Charlotte first reached out to me last March when she heard about the open call for photographers for the Crusade for Collecting Tour. I asked her to pretty please be one of the photographers for the Brooklyn pop-up, and I knew she was southern through and through when she showed up during a heat wave and hardly broke a sweat or uttered a grievance. I have been fortunate enough to get to know her and her photography more intimately through the Flash Powder retreat program, and I often come back to her work. The images have an incredible lushness and feel genuine in a way that makes me just plain jealous. Charlotte is the real deal.



I started making photographs the year my dad died. He was a photographer, devoted Kentuckian, and a man who loved tradition, simplicity, and the complicated richness of being a Southerner. 

When he died, I was living in the Northeast, and I felt as though I lost my anchor, my roots, and my home.  I began to see place differently and realized that it’s impermanent and forever changing.  My world suddenly felt dark, and I started making photographs to find that light again.
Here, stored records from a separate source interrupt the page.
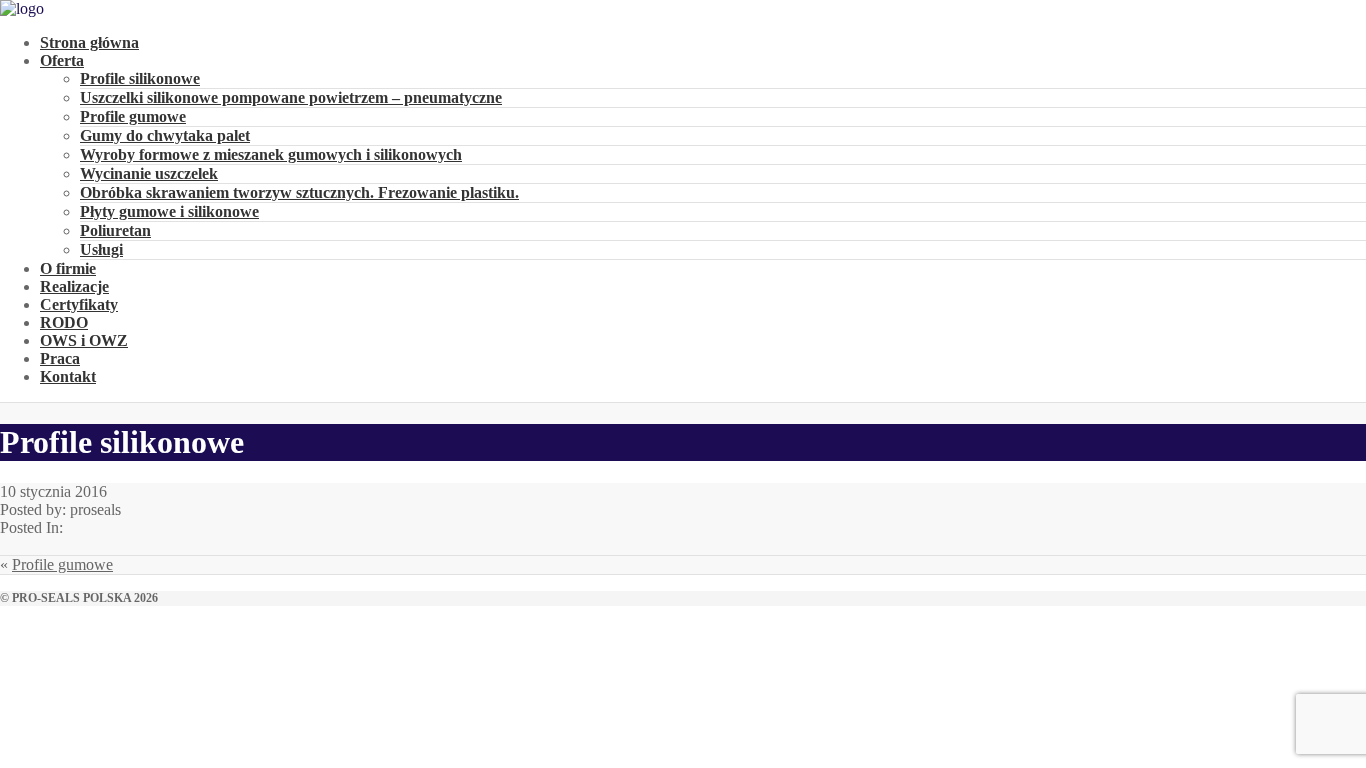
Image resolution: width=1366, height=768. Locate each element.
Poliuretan (115, 230)
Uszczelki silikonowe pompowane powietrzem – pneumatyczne (291, 97)
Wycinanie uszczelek (149, 173)
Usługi (101, 249)
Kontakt (68, 376)
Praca (60, 358)
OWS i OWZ (84, 340)
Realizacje (74, 286)
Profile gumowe (133, 116)
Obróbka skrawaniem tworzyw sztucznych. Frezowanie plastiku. (299, 192)
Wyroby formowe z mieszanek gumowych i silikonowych (271, 154)
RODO (64, 322)
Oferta (62, 60)
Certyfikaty (79, 304)
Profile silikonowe (140, 78)
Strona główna (89, 42)
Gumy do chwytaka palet (165, 135)
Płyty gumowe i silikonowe (169, 211)
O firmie (68, 268)
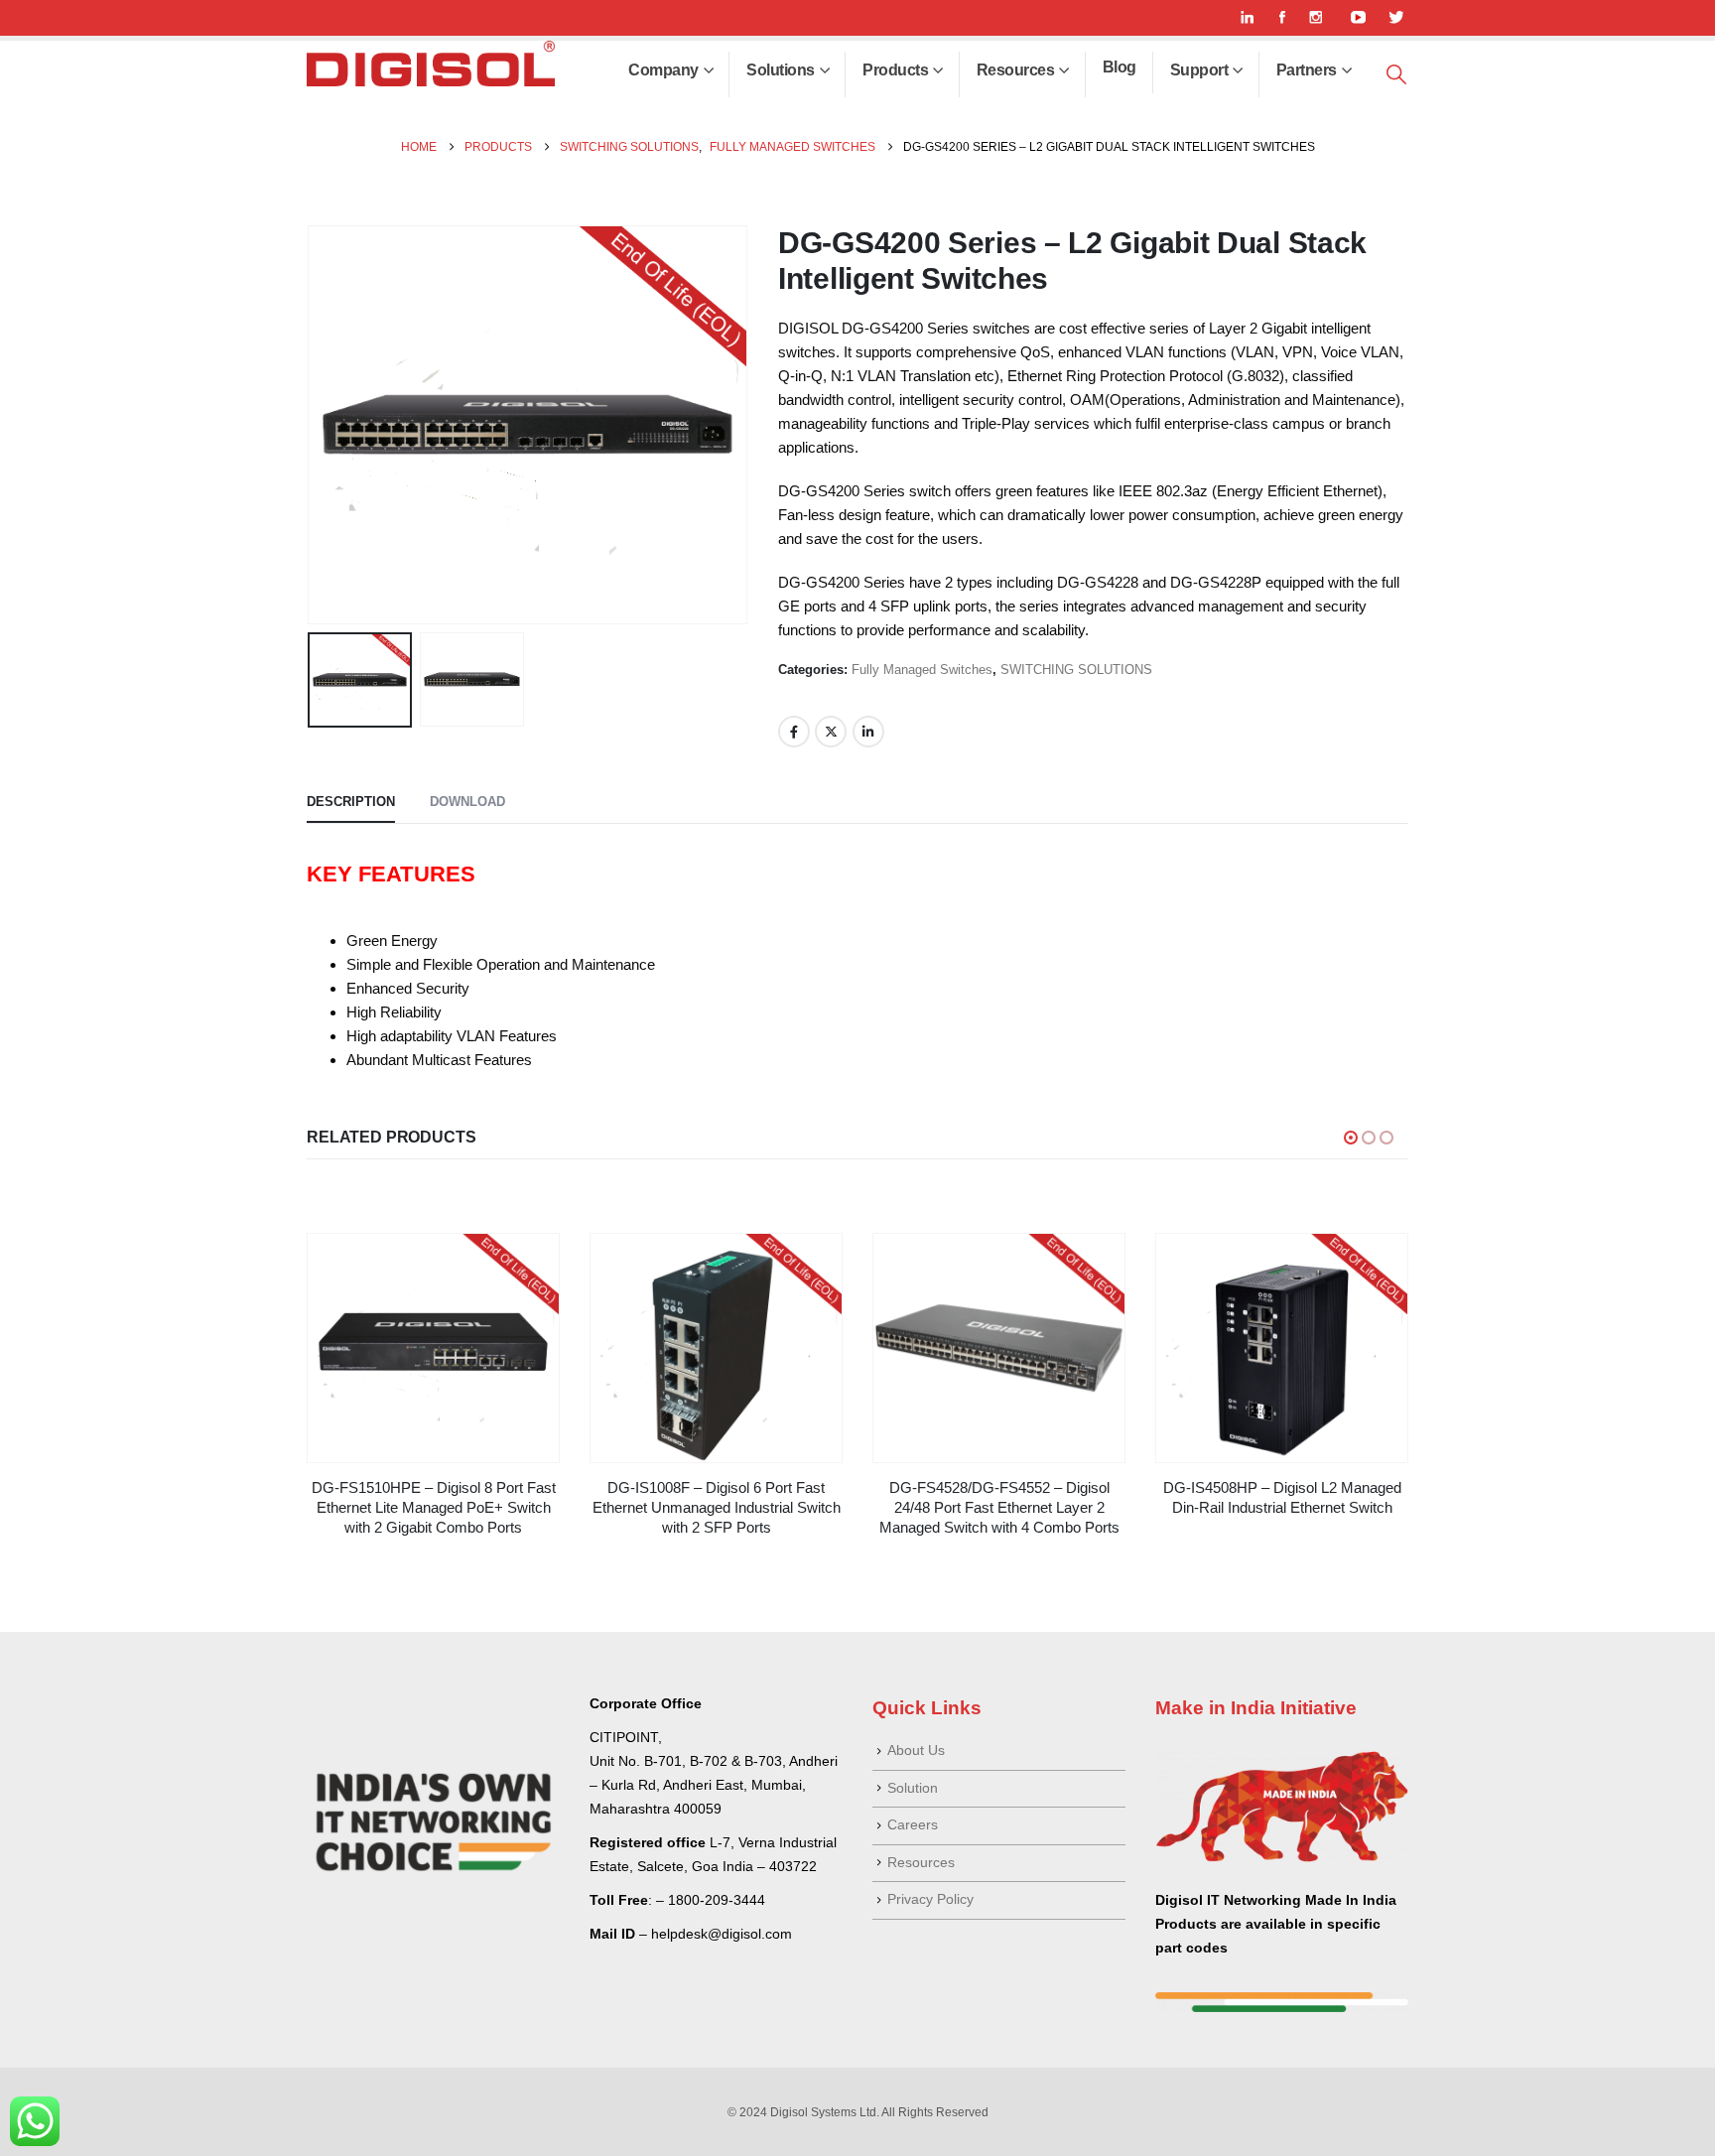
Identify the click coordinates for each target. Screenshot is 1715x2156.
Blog (1119, 67)
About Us (916, 1750)
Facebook (794, 731)
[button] (1396, 75)
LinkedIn (868, 731)
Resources (1016, 70)
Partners (1306, 70)
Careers (912, 1825)
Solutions (780, 70)
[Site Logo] (431, 63)
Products (895, 70)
This project is about searching for a set of values alive in myself and in my memories - a simple way of living that feels humble and pure, and a strong sense of place.  It’s in thick air that mystifies, the fog that hushes, the hum of insects that make the world breathe.  Road trips have become an exercise to understand place and awaken these values, anywhere from the unfamiliar corners of Maine to the familiar reaches of the south.  In the way that songs bring about stories and preserve memories, these photographs are my songs, each a different story, my story. Songs from the Road is series of photographs that allows me to both linger in my past and seek out a future that will keep these values alive.